■ Textabschnitt:
---+---
# Dead Island: Anti-Aliasing und V-Sync Aktivieren!?



## babajager (9. September 2011)

*Dead Island: Anti-Aliasing und V-Sync Aktivieren!? Link zu Tutorial enthalten!*

Hallo Community

Ich Zocke das Game mit einer ATI Grafikkarte der 5000er Serie wenn ich AA im Treiber ezwinge sehe ich keine wirkung und bei erzwungenem V-Sync habe ich Starke Grafikfehler das Spiel lässt diese Optionen leider nicht zu.

Gibt es noch eine andere möglichkeit?

Ohne V-Sync ist das Spiel wegen Extremen Tearing fast nicht Spielbar.

mfg.


----------



## babajager (9. September 2011)

OK Dank meiner Dummen Signatur auch gleinch ein hinweis gefunden.
---+---
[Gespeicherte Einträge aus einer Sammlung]
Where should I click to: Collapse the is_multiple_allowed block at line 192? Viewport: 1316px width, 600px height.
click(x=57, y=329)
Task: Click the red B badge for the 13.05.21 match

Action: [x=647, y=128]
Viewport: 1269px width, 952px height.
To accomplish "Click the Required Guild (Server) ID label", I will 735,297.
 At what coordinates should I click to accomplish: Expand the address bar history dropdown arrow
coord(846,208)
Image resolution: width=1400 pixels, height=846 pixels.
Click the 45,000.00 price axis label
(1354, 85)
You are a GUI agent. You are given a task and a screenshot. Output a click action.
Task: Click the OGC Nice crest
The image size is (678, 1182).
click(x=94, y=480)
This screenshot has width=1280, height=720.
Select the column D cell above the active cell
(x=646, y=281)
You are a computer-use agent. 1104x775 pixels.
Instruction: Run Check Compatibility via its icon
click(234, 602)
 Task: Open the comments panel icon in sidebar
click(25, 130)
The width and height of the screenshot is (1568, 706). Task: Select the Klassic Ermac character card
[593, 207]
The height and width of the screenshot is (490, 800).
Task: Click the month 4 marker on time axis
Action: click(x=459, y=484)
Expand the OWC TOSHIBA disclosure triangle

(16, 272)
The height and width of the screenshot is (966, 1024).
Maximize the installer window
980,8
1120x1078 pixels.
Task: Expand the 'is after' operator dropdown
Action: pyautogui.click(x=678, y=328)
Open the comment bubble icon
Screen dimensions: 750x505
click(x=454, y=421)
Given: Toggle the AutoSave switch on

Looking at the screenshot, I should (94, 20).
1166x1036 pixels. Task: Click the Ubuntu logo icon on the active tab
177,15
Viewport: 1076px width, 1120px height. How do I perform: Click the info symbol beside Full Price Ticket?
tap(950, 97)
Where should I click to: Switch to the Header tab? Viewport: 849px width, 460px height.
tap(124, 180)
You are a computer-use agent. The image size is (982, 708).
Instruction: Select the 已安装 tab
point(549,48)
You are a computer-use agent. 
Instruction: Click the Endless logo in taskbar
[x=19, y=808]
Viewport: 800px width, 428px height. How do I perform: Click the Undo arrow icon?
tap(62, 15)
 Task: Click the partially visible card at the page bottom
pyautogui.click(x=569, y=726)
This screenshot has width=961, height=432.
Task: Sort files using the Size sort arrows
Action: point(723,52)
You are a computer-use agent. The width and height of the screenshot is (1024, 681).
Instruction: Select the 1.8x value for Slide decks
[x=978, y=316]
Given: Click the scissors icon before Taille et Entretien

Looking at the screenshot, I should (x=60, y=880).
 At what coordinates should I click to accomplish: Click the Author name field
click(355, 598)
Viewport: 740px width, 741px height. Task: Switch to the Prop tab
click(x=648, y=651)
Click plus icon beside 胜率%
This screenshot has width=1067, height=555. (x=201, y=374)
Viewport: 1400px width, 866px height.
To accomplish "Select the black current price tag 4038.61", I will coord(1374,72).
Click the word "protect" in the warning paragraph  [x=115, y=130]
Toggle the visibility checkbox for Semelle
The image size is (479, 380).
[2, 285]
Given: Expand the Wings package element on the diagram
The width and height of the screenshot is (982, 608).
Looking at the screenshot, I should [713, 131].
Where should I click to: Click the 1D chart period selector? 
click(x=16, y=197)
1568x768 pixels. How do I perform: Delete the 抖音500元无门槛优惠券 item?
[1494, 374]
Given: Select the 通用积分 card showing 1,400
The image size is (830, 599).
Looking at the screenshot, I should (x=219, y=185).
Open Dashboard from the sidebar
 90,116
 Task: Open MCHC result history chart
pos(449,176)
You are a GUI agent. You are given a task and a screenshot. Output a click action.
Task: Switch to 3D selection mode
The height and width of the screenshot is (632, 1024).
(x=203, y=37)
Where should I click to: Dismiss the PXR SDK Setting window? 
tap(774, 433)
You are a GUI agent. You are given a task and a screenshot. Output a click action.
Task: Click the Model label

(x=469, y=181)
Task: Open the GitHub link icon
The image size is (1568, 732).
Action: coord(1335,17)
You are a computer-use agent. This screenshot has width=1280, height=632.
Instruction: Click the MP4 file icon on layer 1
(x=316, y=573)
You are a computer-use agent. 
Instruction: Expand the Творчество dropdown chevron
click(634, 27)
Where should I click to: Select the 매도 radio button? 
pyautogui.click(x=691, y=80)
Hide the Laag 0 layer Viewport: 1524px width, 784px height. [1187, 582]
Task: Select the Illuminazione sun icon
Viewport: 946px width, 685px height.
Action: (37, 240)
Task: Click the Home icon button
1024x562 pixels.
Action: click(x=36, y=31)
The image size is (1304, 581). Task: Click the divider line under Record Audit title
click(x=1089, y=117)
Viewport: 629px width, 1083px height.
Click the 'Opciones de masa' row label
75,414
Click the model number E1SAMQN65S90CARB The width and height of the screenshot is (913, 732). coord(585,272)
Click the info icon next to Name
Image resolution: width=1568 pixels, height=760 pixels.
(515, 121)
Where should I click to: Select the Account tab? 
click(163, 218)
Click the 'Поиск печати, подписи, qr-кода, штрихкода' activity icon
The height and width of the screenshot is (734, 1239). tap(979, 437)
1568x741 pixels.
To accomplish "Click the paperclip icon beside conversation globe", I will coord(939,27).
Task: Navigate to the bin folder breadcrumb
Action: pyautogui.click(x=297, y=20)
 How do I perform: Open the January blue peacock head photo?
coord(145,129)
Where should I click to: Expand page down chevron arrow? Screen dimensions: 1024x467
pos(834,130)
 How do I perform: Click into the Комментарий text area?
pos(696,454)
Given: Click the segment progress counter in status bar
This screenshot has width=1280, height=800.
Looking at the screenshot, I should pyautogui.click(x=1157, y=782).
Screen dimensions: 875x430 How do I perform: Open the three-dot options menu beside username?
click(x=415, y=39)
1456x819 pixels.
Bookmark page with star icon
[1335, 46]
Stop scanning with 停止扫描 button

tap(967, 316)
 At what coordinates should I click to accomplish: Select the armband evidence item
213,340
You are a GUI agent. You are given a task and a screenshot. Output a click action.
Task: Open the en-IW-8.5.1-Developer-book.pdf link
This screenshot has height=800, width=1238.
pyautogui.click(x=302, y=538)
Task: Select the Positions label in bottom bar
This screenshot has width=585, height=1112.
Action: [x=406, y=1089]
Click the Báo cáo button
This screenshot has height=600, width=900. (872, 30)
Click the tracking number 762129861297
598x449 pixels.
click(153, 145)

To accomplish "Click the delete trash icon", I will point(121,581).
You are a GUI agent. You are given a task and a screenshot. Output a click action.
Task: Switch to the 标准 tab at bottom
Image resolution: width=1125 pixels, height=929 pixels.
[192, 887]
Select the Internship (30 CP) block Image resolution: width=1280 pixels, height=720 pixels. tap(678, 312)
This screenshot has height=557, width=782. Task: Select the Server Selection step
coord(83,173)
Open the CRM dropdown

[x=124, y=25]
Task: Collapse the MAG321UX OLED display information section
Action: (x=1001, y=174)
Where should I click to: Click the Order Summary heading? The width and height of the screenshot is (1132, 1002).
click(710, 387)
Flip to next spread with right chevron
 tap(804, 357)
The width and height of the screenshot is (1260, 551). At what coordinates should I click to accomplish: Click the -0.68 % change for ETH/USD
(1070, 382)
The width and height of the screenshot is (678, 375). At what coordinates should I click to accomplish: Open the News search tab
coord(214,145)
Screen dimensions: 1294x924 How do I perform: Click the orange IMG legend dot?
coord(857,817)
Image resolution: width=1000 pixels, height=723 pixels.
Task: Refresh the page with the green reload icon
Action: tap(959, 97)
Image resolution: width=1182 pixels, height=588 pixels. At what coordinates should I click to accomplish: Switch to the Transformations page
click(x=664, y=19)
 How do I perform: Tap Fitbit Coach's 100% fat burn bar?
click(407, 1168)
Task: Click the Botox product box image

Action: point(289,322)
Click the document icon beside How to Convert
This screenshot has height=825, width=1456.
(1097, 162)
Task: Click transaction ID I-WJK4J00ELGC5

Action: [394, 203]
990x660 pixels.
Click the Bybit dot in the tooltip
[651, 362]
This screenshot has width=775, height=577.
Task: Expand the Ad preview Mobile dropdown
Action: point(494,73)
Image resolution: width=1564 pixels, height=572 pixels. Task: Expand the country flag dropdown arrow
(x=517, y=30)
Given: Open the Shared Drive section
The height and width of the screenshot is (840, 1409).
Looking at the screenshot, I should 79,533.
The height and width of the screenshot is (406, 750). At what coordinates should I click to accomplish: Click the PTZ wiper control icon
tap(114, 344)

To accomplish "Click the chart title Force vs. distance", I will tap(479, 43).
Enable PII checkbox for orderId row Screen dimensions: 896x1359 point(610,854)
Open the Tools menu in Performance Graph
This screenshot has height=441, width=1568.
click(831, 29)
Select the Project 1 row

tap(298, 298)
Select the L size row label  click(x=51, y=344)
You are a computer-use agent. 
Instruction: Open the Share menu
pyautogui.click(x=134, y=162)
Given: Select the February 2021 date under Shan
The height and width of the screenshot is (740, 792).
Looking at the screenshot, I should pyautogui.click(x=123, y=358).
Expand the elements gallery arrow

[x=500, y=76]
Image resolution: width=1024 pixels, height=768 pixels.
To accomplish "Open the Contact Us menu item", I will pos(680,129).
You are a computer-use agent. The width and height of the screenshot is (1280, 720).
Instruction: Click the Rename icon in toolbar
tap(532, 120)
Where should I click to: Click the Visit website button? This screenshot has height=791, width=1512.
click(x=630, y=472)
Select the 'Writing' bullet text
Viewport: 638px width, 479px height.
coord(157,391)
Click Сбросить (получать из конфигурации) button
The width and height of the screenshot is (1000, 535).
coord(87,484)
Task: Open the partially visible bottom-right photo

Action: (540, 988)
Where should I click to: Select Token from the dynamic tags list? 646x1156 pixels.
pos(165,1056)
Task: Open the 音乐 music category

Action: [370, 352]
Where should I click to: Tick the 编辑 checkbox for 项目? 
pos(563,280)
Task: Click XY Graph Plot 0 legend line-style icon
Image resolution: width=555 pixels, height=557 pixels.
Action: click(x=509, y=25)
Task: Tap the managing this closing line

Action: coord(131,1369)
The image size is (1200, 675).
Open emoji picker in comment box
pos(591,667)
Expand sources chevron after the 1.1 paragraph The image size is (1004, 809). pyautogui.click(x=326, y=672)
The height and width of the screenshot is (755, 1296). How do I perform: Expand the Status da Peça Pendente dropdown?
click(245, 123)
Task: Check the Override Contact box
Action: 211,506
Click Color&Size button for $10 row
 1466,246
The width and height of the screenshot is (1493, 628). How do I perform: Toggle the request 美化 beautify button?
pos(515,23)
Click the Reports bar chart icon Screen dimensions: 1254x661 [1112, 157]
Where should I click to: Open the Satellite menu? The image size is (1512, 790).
---+---
■ Arbeitsauftrag 1:
Ändern Sie den Forumsbeitrag zu Dead Island von „# Dead Island: Anti-Aliasing“ bis einschließlich „eine andere möglichkeit?“, indem Sie „Grafikkarte“ durch „Videokarte“ ersetzen, und geben Sie diesen Abschnitt wieder.
■ Arbeitsauftrag 2:
Beantworten Sie anhand des Forumsbeitrags zu Dead Island diese Fragen:
(a) Welche Grafikkarte verwendet der Verfasser beim Spielen?
(b) Was tritt laut Beitrag bei erzwungenem V-Sync auf?
(c) Weshalb ist das Spiel ohne V-Sync dem Beitrag zufolge fast nicht spielbar?
■ Arbeitsauftrag 3:
Führen Sie den Forumsbeitrag zu Dead Island im Anschluss an seinen letzten Satz fort.
Die Einträge sind vom Text unabhängiges Material.

■ Schriftliche Antwort 1:
# Dead Island: Anti-Aliasing und V-Sync Aktivieren!?



## babajager (9. September 2011)

*Dead Island: Anti-Aliasing und V-Sync Aktivieren!? Link zu Tutorial enthalten!*

Hallo Community

Ich Zocke das Game mit einer ATI Videokarte der 5000er Serie wenn ich AA im Treiber ezwinge sehe ich keine wirkung und bei erzwungenem V-Sync habe ich Starke Grafikfehler das Spiel lässt diese Optionen leider nicht zu.

Gibt es noch eine andere möglichkeit?

■ Schriftliche Antwort 2:
(a) Eine ATI-Grafikkarte der 5000er-Serie.
(b) Starke Grafikfehler.
(c) Wegen extremen Tearings.

■ Schriftliche Antwort 3:
Dead Islan Tweaks - Motion Blur / FOV / INGAME MIC FIX - *UND MEHR*


Testen werde ich die Dinge Später.


----------



## babajager (10. September 2011)

babajager schrieb:


> OK Dank meiner Dummen Signatur auch gleinch ein hinweis gefunden.
> 
> Dead Islan Tweaks - Motion Blur / FOV / INGAME MIC FIX - *UND MEHR*
> 
> ...


 
Funzt alles bestens, V-sync nun aktiviert sowie AA und auch die schatten haben nun eine ansehnliche Qualität.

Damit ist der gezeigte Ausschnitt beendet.